Only the lines from the one containing "The width and height of the screenshot is (554, 501)." through the end of the entries should be repeated, exactly as they appear, first and last included.

Extracted material:
○ ○ ○ ○ ○
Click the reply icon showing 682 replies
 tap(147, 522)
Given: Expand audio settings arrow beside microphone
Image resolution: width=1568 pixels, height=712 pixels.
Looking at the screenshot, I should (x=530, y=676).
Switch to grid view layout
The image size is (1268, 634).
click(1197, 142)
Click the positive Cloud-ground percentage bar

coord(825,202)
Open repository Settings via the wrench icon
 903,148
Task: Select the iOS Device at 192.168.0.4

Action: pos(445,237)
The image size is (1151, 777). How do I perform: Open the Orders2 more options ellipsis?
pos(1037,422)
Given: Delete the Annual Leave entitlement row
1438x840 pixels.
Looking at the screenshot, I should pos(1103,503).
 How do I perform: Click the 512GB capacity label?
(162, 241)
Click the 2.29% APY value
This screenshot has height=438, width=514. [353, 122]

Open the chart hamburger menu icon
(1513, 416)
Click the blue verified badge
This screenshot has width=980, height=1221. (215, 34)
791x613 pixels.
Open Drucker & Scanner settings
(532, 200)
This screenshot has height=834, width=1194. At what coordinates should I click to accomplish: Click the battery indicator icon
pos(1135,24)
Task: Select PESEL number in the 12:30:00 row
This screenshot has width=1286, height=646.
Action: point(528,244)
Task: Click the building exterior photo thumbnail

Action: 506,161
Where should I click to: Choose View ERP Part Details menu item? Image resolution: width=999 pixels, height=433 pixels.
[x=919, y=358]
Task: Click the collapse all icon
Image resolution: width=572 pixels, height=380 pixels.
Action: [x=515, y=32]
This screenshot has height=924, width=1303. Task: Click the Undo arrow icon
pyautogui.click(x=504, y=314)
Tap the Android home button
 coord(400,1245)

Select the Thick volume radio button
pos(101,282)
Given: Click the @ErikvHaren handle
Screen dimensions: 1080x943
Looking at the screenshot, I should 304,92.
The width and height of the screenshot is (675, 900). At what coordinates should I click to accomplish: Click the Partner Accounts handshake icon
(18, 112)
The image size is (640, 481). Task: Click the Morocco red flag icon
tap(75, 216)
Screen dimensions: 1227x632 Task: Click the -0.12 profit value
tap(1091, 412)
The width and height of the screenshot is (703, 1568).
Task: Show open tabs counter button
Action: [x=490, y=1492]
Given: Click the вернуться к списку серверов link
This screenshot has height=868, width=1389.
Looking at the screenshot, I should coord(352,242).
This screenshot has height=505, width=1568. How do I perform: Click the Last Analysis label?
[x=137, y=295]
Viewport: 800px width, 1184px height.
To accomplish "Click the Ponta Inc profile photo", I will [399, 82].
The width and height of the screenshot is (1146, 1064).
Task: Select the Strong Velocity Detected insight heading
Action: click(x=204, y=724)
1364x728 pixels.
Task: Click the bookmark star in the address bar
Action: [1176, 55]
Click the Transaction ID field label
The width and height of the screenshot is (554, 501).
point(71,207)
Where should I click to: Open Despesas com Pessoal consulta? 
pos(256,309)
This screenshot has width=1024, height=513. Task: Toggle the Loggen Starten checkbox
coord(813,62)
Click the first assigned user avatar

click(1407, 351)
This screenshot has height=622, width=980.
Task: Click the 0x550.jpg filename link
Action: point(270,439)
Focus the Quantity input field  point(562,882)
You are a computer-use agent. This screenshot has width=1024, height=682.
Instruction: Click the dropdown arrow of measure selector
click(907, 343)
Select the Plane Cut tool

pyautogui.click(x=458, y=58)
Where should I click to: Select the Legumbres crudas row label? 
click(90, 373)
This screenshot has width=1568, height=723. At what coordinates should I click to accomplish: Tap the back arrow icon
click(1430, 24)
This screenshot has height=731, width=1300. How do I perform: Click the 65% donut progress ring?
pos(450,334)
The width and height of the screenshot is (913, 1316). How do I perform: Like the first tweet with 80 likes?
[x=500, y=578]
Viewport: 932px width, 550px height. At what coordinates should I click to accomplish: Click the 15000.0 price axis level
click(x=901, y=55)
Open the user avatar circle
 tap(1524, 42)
○ ○ ○ ○ ○
Answer for the task:
The width and height of the screenshot is (554, 501).
point(71,207)
Where should I click to: Open Despesas com Pessoal consulta? 
pos(256,309)
This screenshot has width=1024, height=513. Task: Toggle the Loggen Starten checkbox
coord(813,62)
Click the first assigned user avatar

click(1407, 351)
This screenshot has height=622, width=980.
Task: Click the 0x550.jpg filename link
Action: point(270,439)
Focus the Quantity input field  point(562,882)
You are a computer-use agent. This screenshot has width=1024, height=682.
Instruction: Click the dropdown arrow of measure selector
click(907, 343)
Select the Plane Cut tool

pyautogui.click(x=458, y=58)
Where should I click to: Select the Legumbres crudas row label? 
click(90, 373)
This screenshot has width=1568, height=723. At what coordinates should I click to accomplish: Tap the back arrow icon
click(1430, 24)
This screenshot has height=731, width=1300. How do I perform: Click the 65% donut progress ring?
pos(450,334)
The width and height of the screenshot is (913, 1316). How do I perform: Like the first tweet with 80 likes?
[x=500, y=578]
Viewport: 932px width, 550px height. At what coordinates should I click to accomplish: Click the 15000.0 price axis level
click(x=901, y=55)
Open the user avatar circle
 tap(1524, 42)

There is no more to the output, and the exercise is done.